Google has specified that websites are not secure unless they are utilizing an SSL certificate. With recent updates to Chrome, warnings are displayed indicating that your website is not secure if the user attempts to use any text inputs on a website that does not have an SSL certificate. I have not previously seen a need to use an SSL certificate, as I didn’t sell anything on my code-gorilla website, but now that my website will be throwing warnings and impacting my search results I have been inspired to implement one.  
 
There are numerous ways that you could buy an SSL certificate, and I’m sure there are times when you’d want to, but I am just looking for the cheapest way possible to satisfy this need from a reliable source. I was glad to find that at the same time Google presents a new requirement that Google also recommended a cost free solution at https://letsencrypt.org/.  
 
Let’s Encrypt is a Certificate Authority (CA) which can provide you with a free SSL certificate using the ACME protocol. Certbot is their recommended ACME client but they also have a list of recommended clients that could also be used. Certbot is intended for use on Linux and if I were using Linux I would have gone that route, but I’m running on a Windows server so I decided to go with Windows ACME Simple (WACS), which is a CLI client that runs on Windows and has no limits on certificates per server.  
 
Download the latest version of the code. At the time of writing this article the latest version is v1.9.11.2. For simplicity, I will simply download the binary but you could also build from the source. Unzip the file and place onto your server that you will be installing the certificates onto. Here is the server information for my installation:

• Windows Server 2012R2 Datacenter
• IIS 8.5

Behavior before SSL

Before we add the certificates, let’s look at our current state so we can compare and ensure that we are successful on completion:

• Open IIS Manager
• Confirm that we don’t have any certificates.
• Check the bindings to see that we are using port 80 only.

Note: If your website is not using port 80, which is the standard port, then you will need to run in manual mode. For our example I am assuming that you are using the standard port.  
 
Then hit our website with both http and https to confirm that the https is not found. Download the latest version of the code here: https://github.com/PKISharp/win-acme/releases  
 
Unzip and copy the folder structure on your server.

Test Certificate

Open the DOS Command prompt and run as Administrator.

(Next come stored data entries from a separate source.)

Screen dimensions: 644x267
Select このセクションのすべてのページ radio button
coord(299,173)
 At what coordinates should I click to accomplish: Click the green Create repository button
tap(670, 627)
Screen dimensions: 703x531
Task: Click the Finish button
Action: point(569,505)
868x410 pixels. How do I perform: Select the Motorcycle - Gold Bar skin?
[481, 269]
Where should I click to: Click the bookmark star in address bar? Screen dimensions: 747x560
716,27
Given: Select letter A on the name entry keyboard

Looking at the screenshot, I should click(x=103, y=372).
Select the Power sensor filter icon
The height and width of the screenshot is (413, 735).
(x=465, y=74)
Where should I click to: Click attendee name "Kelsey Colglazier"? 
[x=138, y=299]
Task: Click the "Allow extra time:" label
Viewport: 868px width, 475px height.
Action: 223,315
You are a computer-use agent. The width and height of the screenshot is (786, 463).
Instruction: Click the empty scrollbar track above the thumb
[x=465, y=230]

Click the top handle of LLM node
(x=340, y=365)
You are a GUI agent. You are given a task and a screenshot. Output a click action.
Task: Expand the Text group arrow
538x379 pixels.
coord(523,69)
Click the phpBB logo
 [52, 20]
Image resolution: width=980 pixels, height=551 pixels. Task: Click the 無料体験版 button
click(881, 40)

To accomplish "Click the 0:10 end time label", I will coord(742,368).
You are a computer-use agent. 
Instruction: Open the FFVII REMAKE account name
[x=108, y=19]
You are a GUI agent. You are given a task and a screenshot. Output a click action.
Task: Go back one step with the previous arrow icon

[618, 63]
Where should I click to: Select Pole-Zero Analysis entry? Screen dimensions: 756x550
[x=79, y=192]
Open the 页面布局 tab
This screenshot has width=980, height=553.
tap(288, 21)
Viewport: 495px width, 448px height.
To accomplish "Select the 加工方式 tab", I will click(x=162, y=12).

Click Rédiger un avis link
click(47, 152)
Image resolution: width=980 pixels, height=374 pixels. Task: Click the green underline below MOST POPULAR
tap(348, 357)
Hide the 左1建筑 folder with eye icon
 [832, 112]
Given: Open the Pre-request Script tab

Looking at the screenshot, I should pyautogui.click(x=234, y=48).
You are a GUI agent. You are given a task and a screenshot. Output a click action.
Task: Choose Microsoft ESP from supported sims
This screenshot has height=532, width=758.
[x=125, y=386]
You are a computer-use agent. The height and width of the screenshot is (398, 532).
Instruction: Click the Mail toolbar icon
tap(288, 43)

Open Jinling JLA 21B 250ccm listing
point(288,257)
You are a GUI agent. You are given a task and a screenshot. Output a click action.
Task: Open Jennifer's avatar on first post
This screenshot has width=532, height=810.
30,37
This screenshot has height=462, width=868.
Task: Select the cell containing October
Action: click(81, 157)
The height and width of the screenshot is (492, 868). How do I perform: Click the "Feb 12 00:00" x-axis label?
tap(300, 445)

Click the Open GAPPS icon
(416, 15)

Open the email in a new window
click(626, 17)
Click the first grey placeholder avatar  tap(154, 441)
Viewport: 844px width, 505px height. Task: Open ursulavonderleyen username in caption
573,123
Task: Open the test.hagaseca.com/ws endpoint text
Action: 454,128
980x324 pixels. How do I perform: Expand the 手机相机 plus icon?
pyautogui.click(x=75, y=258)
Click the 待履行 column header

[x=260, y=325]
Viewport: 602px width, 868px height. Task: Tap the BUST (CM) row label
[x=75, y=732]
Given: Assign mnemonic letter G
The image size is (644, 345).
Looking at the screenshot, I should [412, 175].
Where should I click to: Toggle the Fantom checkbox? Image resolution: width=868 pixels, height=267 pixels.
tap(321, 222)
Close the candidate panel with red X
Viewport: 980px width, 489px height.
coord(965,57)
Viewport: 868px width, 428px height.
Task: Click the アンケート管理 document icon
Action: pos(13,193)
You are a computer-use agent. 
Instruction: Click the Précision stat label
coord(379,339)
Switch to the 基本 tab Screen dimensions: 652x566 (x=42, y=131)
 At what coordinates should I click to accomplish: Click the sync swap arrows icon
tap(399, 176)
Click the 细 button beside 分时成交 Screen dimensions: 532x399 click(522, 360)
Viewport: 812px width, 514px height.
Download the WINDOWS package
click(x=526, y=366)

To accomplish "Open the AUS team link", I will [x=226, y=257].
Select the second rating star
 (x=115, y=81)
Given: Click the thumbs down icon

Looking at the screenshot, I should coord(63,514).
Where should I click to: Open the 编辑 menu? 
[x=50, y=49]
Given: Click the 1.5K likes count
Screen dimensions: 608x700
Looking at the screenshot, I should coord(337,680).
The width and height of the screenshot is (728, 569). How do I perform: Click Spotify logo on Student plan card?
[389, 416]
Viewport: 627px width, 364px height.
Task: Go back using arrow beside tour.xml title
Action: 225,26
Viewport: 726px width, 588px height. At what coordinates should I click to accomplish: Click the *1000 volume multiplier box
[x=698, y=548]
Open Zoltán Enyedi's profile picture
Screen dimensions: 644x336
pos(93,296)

Change directory into the location that you’ve copied and we’ll first run in test mode by running letsencrypt.exe --test.
We will then select N: Create new certificate. We will be creating the certificates individually so select option 1. You will then get a list of sites available to have certificates generated, select your site of interest.
Also enter the email address that will be receiving certification notifications. Next, review and approve the agreement. Confirm that you would like to install the certificate. Because we are in test mode, select no as the answer to automatically renew. Confirm that the test was successful by checking the bindings to see that https now exists on port 443. You can also see that the server certificate now exists as “Fake” because it’s a test. When we run normally without the test parameter it will overwrite the fake certificate.

Production Certificate

At this point we confirmed that WACS will be able to do what we intend to do, so let’s run it for real. Run letsencrypt.exe Select a single binding, then select the site of interest. Enter the email address to receive certification notifications. Review and agree then the certificate install will begin. You can confirm that the install was successful by reviewing the bindings to see that https is now on port 443.
You could also see that the real certificate is now bound to the site. If you hit the HTTP and HTTPS sites you can see they are BOTH now online. You could also view the SSL certificate. During the certificate installation a task was created to automatically renew any expiring certificates which you can see in the Windows Task Manager.